Egypt's Petroleum Minister Tareq al-Molla announced on Monday an agreement with Iraq to import Basra crude oil for refining in Egypt, as part of a broader plan to increase bilateral petroleum-industry cooperation.
“The agreement on refining Basra crude oil comes within the terms of a previously-signed memorandum of understanding,” Molla told the state-run news agency MENA on Monday.
Last week, Molla indicated that Egypt's oil operations with Saudi Aramco have not been canceled, but will continue as planned.
He added that Egypt has its own oil-refining capabilities and can refine crude oil from Basra, exporting the products back to Iraq. He said that Egypt is seeking to buy crude oil, which means that the two nations can integrate their operations.

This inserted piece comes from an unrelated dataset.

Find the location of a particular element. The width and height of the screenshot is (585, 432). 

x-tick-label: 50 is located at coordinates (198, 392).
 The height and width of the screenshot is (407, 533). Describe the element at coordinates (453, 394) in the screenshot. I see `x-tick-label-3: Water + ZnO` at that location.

Such an arrangement would provide jobs for Egyptians and fulfill Iraq's needs, instead of purchasing from international market.
“This marks a start for cooperation with Iraq through striking agreements and then expanding into wider fields of cooperation,” he added.

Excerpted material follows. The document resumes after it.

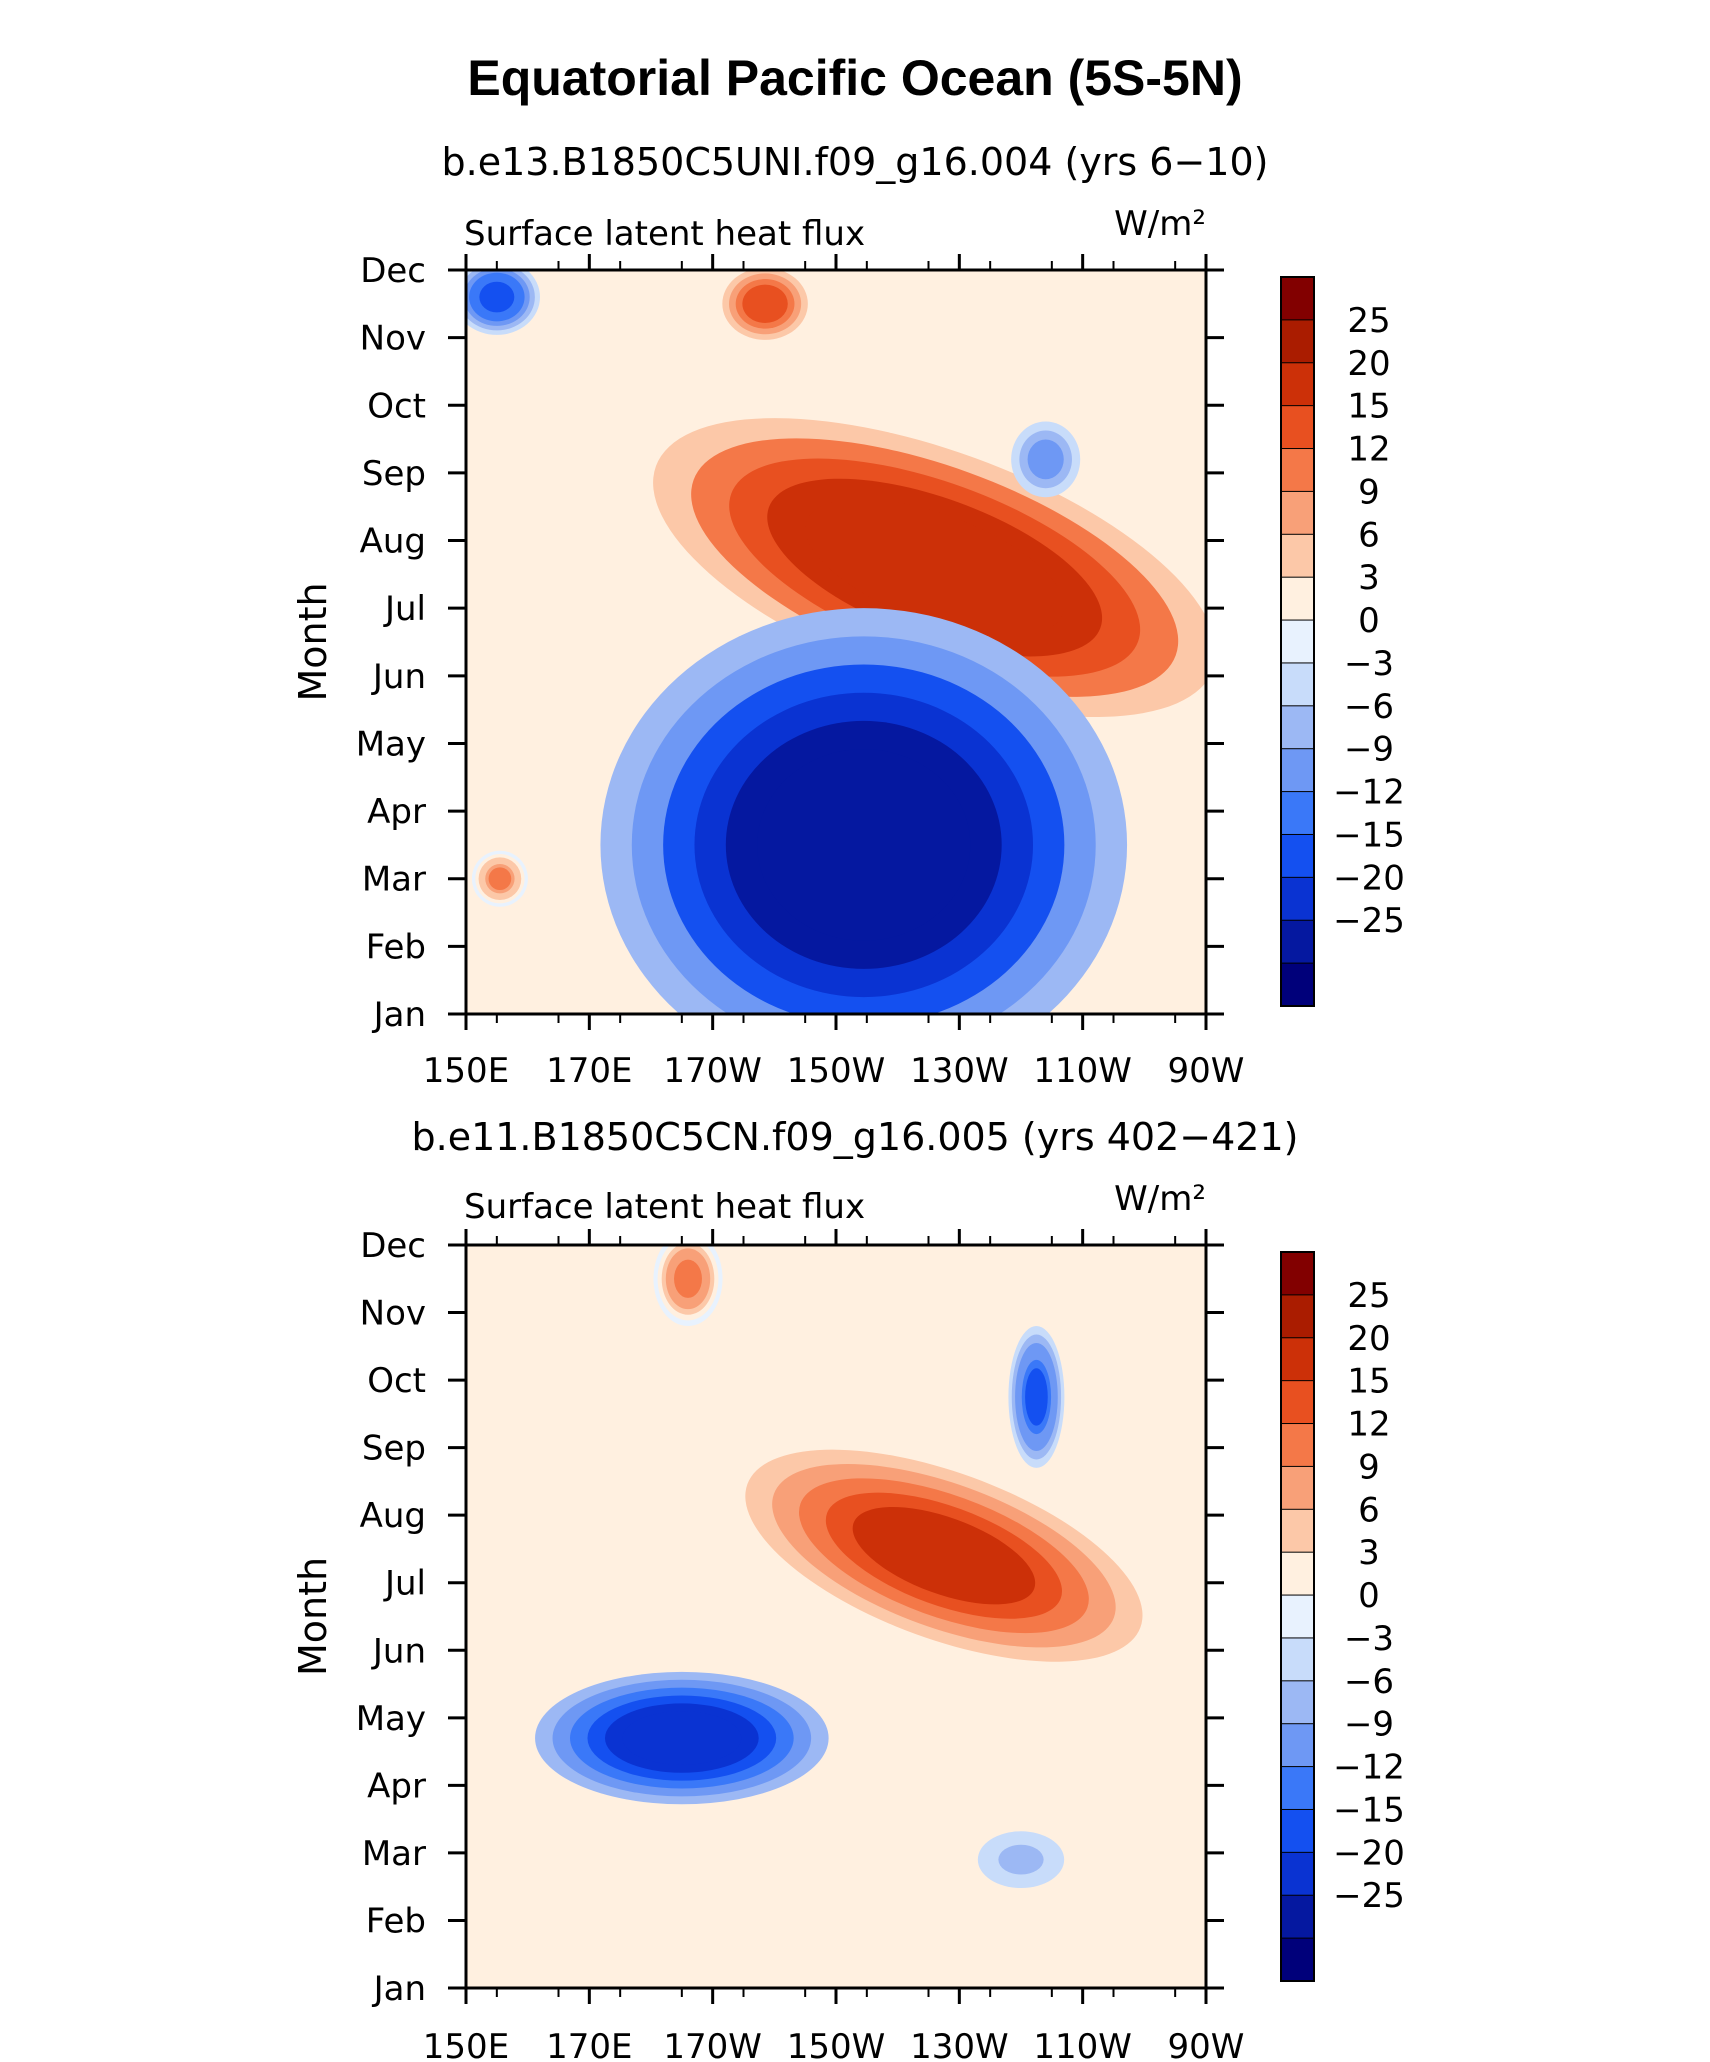 This screenshot has width=1710, height=2062. Describe the element at coordinates (1368, 1296) in the screenshot. I see `colorbar-label: 25` at that location.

Molla highlighted the need to establish joint Egyptian-Iraqi companies that can work continuously, rather than just at times of particular need.
Saudi Aramco previously announced that supplies of refined oil products to Egypt would be delayed in October.
Some had linked the delays to tensions between Egypt and Saudi Arabia over the conduct of the Syrian civil war, after Egypt supported a Russian ceasefire resolution at the UN Security Council.
While Egyptian officials have rejected any link between such diplomatic tensions and the alleged Saudi Aramco delays, Molla appears keen to assert that Egypt is able to meet its domestic needs by other means if necessary.
Government sources told Al-Masry Al-Youm last week that Egypt could meet its domestic needs by resorting to other markets if Saudi Aramco decided to halt supplies of oil products.